While many nurses already use EHRs, greater adoption is still needed. What would you recommend to organizations that are still in the early stages of a clinical IT implementation?
Colombo: Prepare for this as a holistic implementation by sharing your EHR vision with your entire staff and communicating the plan and milestones consistently. Consider your current structure and process and how the IT initiative can be incorporated to ensure a clear vision for decision-making. Make any changes early in the process in an effort to minimize rework as the implementation continues. And then, stay committed. It’s an evolving process for us all.
Latimer: Collaboration with key stakeholders from across the organization to define a clear roadmap for implementation will facilitate success. Among nurses, be sure to include how aspects of the initiative will fit within your nursing structure and processes, and encourage nurses to actively participate in the project, fostering empowerment, shared success, and positive outcomes.
With the newly proposed criteria, we see greater emphasis on reporting clinical quality measures electronically. How will this impact nurses in providing day-to-day care delivery?
Colombo: Nurses have been reporting and collecting clinical data for years, but these requirements will push us to implement a system that gives us the ability to effectively capture data more accurately and efficiently. EHRs facilitate the execution of care, integrating evidence within a workflow, providing decision-support tools, and advanced workflow technology to assist providers with clinical decision making. As we all evolve toward a fully electronic health system, it will be through the daily use of technology by frontline clinicians that organizations will be able to address meaningful use and more effectively measure the quality of our care delivery.
Latimer: The new criteria will push organizations toward the use of electronic documentation where, as a by product of care delivery, information is captured, evidence-based guidelines are presented, and alerts and reminders support the nurse in delivering the quality care we all expect. Nurses will increasingly see the electronic health record as tool that is critical to their clinical practice and will become reliant on it as means for ensuring accurate and efficient documentation to support quality reporting initiatives.

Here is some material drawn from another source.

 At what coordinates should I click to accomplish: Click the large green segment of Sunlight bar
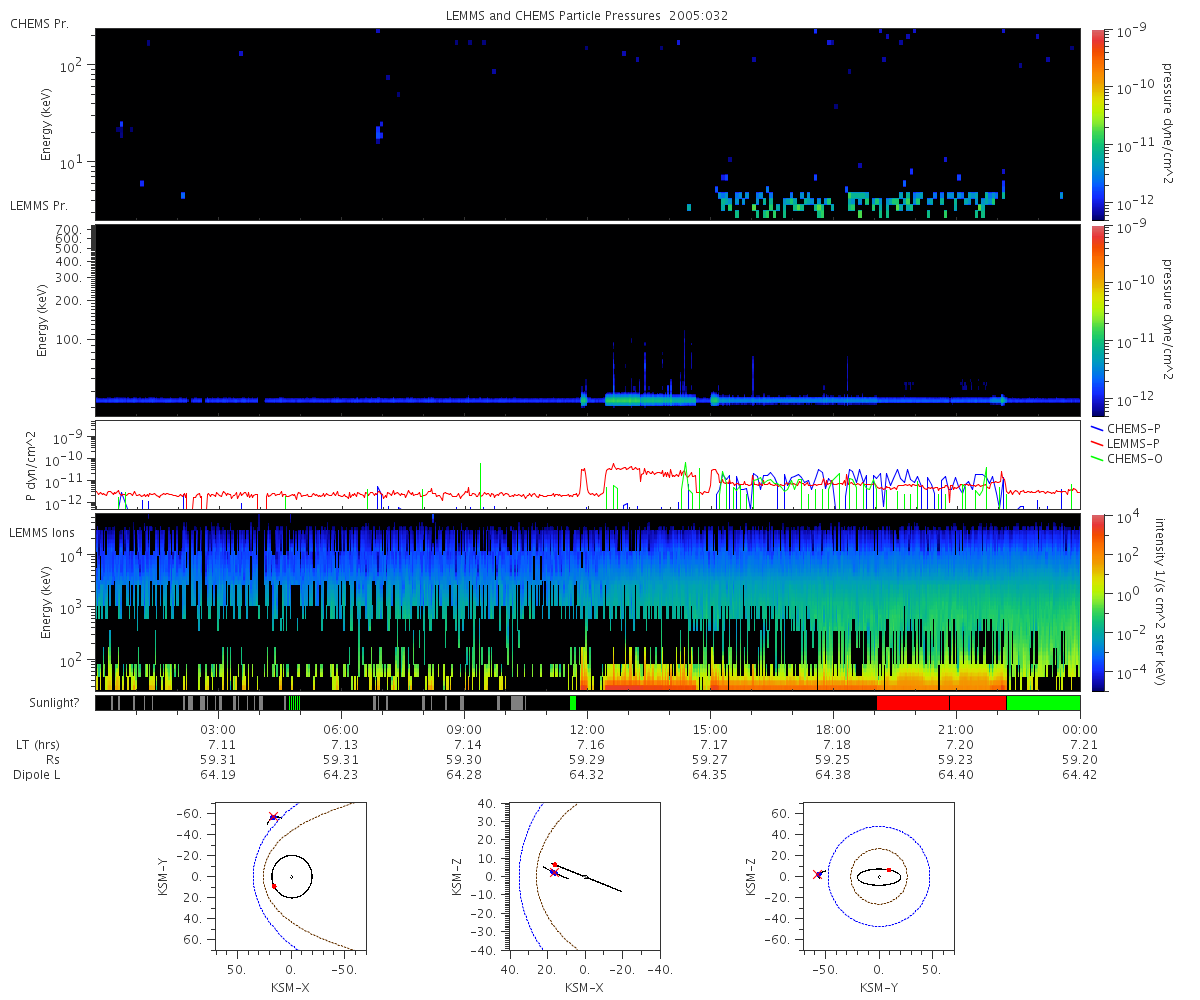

How are health systems involving nurses in their discussions surrounding continued Health IT adoption and implementation? How can their expertise be leveraged further?
Colombo: More and more, nurses are being asked to participate in the preliminary planning and implementation of a health system’s EMR system. That’s because nurses can make or break the project through their acceptance or rejection of the plan and willingness to embrace daily usage of the system. They know how to indentify the workflows that are currently in place and which ones should be addressed through the use of an EHR. The inclusion of nursing and clinical care team members in the IT implementation is critical to the overall success of the project.
Latimer: Successful organizations have committed nursing leadership engagement that sees the IT initiative as a strategic priority. Their nurses are involved in multi-disciplinary steering committees and councils that make collective decisions about the use of IT and the implementation. The ability to leverage your nurses’ wealth of knowledge and expertise in this effort will most certainly be of a tremendous benefit.